L’intention est là, une envie de cinéma également, mais peut-être que Quirot est trop soucieux des contours de son scalp, à coups de stylisation pop, qu’il en oublie l’essentiel. Malheureusement, cette manœuvre n’est pas ponctuelle et couvre la quasi-totalité du récit, par conséquent en défaut de dramaturgie. Seul subsiste cet héritage américain, auquel le gang des Apaches s’identifie, comme un phénomène à contre-courant de la société, qui s’industrialise davantage, creusant ainsi un écart radical entre les différentes classes. De même, le cinématographe donne le premier pouls au cinéma, un art un peu moins forain, mais toujours aussi immersif. Ce ne sera pourtant pas le sujet, mais bien une toile de fond qui aurait dû mieux servir la quête vengeresse de Billie (Alice Isaaz), souhaitant prendre une vie contre celle de son frère aîné. Rejoindre les Apaches la rapproche évidemment de sa cible, quand bien même la donne semble avoir changé avec le temps.

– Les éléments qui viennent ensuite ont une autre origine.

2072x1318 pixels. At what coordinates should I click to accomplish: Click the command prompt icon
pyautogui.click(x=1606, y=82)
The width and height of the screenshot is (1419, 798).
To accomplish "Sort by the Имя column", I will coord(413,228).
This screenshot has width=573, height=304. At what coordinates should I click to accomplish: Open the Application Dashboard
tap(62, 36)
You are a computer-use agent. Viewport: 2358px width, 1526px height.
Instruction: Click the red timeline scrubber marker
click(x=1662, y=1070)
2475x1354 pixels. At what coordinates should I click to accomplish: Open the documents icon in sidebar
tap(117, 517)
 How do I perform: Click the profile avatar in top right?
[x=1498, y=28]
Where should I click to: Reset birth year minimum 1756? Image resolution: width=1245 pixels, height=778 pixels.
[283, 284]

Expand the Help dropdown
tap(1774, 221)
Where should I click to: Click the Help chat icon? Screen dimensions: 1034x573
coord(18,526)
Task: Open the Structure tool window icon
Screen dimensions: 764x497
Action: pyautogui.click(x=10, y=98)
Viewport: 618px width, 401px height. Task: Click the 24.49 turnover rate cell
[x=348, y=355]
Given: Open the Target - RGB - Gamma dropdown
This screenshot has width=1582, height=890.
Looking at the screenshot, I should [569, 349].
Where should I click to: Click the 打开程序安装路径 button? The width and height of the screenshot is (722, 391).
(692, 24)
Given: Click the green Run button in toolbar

La bande n'est plus, si ce n'est le miroir des enfants perdus que l'on a déjà rencontré au pays imaginaire de Steven Spielberg. Jésus (Niels Schneider) mène son groupe comme un grand frère capricieux, ne sachant pas encore comment exister dans un monde qui s'embourgeoise autour de lui et qui rejette sa non-conformité. À ce jeu-là, l'intrigue paresse énormément, sans que l'on prenne le temps ou le tact d'introduire les personnages dans un environnement crasseux et hostile. Et pour achever le tout, une voix-off ne cesse d’alourdir tout désir de surpasser la fascination de l'époque, trop démonstrative pour que l’on croit aux histoires de ces brigands violents. Les pensées de Billie sont donc loin d'amener cette ambiguïté sentimentale, qui manque cruellement, rendant alors le dénouement grotesque, tandis qu'il prévoyait une émouvante rédemption.
Un prêtre (Bruno Lochet) qui enchaîne les confessions comme les bouteilles de vin à sa portée, un Ours (Artus) fatigué cherche à hiberner pour de bon et le gringalet Polly (Rod Paradot) reste enfermé dans l'adolescence, puis du côté des illusions lorsque qu'il s'estime assez mûr. Ces idées ne suffisent plus à transposer cette pulsion de cinéaste, que le compositeur Yves Gourmeur bonifie, uniquement dans le court terme, d'un montage clip à l'autre, sans vraiment interroger la destinée autodestructrice des Apaches, là où Everything Everywhere All At Once ou Blood Machines ne se sont jamais vraiment éparpillés, malgré un style pop qui transpire abondamment dans les plans. Ici, ce détail ne fera pas le triomphe du film, qui échoue pleinement dans le divertissement qu'il propose.